* **WORK REQUEST**:
Copy all of the records below verbatim.

── DATA IN THIS EXERCISE

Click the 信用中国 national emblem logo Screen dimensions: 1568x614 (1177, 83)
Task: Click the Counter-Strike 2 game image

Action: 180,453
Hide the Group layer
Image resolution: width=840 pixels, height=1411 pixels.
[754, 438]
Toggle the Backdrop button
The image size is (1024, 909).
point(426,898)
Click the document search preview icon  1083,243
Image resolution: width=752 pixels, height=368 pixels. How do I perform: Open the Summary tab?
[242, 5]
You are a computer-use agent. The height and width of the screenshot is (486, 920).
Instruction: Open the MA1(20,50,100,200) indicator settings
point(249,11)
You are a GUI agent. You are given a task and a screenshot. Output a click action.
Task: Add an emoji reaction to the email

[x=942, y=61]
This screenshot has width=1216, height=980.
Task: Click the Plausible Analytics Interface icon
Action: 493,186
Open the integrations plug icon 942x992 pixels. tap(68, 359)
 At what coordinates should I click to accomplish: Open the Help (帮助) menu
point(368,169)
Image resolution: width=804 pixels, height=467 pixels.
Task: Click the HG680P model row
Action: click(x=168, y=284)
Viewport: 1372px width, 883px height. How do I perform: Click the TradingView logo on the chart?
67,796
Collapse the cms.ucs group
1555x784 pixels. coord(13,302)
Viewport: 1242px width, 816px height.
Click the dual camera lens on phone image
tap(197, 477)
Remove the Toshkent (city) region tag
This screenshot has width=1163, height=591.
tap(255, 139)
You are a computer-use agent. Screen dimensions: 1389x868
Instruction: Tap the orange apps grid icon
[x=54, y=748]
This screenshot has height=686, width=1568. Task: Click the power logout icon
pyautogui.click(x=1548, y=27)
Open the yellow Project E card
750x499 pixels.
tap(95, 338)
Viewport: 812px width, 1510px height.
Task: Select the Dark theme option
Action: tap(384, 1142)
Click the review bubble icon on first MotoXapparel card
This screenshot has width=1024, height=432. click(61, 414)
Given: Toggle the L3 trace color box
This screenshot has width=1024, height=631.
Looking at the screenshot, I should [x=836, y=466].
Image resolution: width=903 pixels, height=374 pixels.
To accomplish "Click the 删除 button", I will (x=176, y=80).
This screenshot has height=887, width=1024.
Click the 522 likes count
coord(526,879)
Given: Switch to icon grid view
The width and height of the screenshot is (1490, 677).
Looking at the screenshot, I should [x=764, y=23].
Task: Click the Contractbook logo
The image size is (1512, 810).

────

* **RESPONSE TO THIS EXERCISE**:
Click the 信用中国 national emblem logo Screen dimensions: 1568x614 (1177, 83)
Task: Click the Counter-Strike 2 game image

Action: 180,453
Hide the Group layer
Image resolution: width=840 pixels, height=1411 pixels.
[754, 438]
Toggle the Backdrop button
The image size is (1024, 909).
point(426,898)
Click the document search preview icon  1083,243
Image resolution: width=752 pixels, height=368 pixels. How do I perform: Open the Summary tab?
[242, 5]
You are a computer-use agent. The height and width of the screenshot is (486, 920).
Instruction: Open the MA1(20,50,100,200) indicator settings
point(249,11)
You are a GUI agent. You are given a task and a screenshot. Output a click action.
Task: Add an emoji reaction to the email

[x=942, y=61]
This screenshot has width=1216, height=980.
Task: Click the Plausible Analytics Interface icon
Action: 493,186
Open the integrations plug icon 942x992 pixels. tap(68, 359)
 At what coordinates should I click to accomplish: Open the Help (帮助) menu
point(368,169)
Image resolution: width=804 pixels, height=467 pixels.
Task: Click the HG680P model row
Action: click(x=168, y=284)
Viewport: 1372px width, 883px height. How do I perform: Click the TradingView logo on the chart?
67,796
Collapse the cms.ucs group
1555x784 pixels. coord(13,302)
Viewport: 1242px width, 816px height.
Click the dual camera lens on phone image
tap(197, 477)
Remove the Toshkent (city) region tag
This screenshot has width=1163, height=591.
tap(255, 139)
You are a computer-use agent. Screen dimensions: 1389x868
Instruction: Tap the orange apps grid icon
[x=54, y=748]
This screenshot has height=686, width=1568. Task: Click the power logout icon
pyautogui.click(x=1548, y=27)
Open the yellow Project E card
750x499 pixels.
tap(95, 338)
Viewport: 812px width, 1510px height.
Task: Select the Dark theme option
Action: tap(384, 1142)
Click the review bubble icon on first MotoXapparel card
This screenshot has width=1024, height=432. click(61, 414)
Given: Toggle the L3 trace color box
This screenshot has width=1024, height=631.
Looking at the screenshot, I should [x=836, y=466].
Image resolution: width=903 pixels, height=374 pixels.
To accomplish "Click the 删除 button", I will (x=176, y=80).
This screenshot has height=887, width=1024.
Click the 522 likes count
coord(526,879)
Given: Switch to icon grid view
The width and height of the screenshot is (1490, 677).
Looking at the screenshot, I should [x=764, y=23].
Task: Click the Contractbook logo
The image size is (1512, 810).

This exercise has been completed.